Locate every line in the items below that contains the string "tick", and copy each such line.

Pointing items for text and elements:

__________

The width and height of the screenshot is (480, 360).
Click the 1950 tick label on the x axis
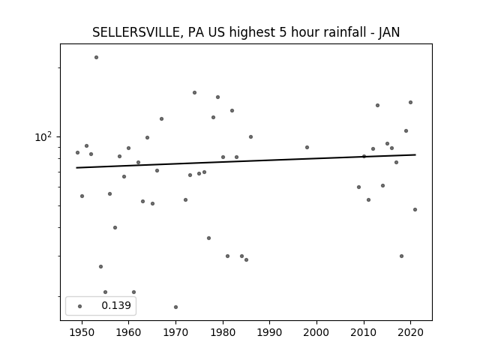click(x=82, y=333)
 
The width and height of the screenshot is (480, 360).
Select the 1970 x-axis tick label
click(x=176, y=333)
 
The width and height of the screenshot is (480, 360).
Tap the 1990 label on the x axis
click(x=270, y=333)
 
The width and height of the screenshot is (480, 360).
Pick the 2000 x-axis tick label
click(x=316, y=333)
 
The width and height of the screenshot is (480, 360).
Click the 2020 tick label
click(x=410, y=333)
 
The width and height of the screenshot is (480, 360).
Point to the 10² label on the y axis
click(x=44, y=136)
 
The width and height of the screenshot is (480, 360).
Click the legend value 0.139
click(x=116, y=305)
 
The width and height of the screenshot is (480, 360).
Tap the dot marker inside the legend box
click(x=80, y=306)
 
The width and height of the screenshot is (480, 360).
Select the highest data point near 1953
click(x=97, y=57)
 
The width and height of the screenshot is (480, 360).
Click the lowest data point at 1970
click(x=176, y=307)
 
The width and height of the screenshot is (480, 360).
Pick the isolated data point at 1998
click(x=307, y=147)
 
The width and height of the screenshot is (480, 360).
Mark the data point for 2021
click(x=415, y=210)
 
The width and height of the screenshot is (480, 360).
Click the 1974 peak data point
click(x=194, y=92)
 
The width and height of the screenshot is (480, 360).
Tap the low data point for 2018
click(x=401, y=256)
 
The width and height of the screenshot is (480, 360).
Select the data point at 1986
click(x=250, y=136)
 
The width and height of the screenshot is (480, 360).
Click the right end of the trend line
click(x=416, y=154)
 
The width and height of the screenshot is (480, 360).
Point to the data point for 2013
click(x=377, y=105)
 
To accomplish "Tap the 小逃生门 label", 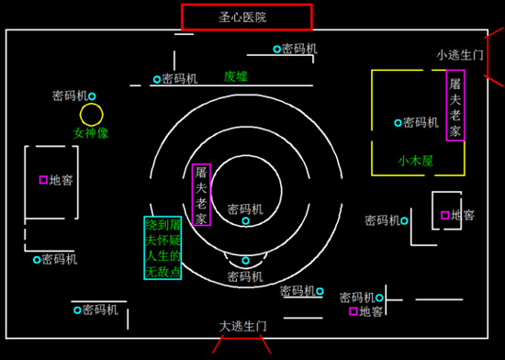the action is pyautogui.click(x=459, y=55).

__________

• [EXERCISE SOLUTION]:
Click the 1950 tick label on the x axis
Select the 1970 x-axis tick label
Pick the 2000 x-axis tick label
Click the 2020 tick label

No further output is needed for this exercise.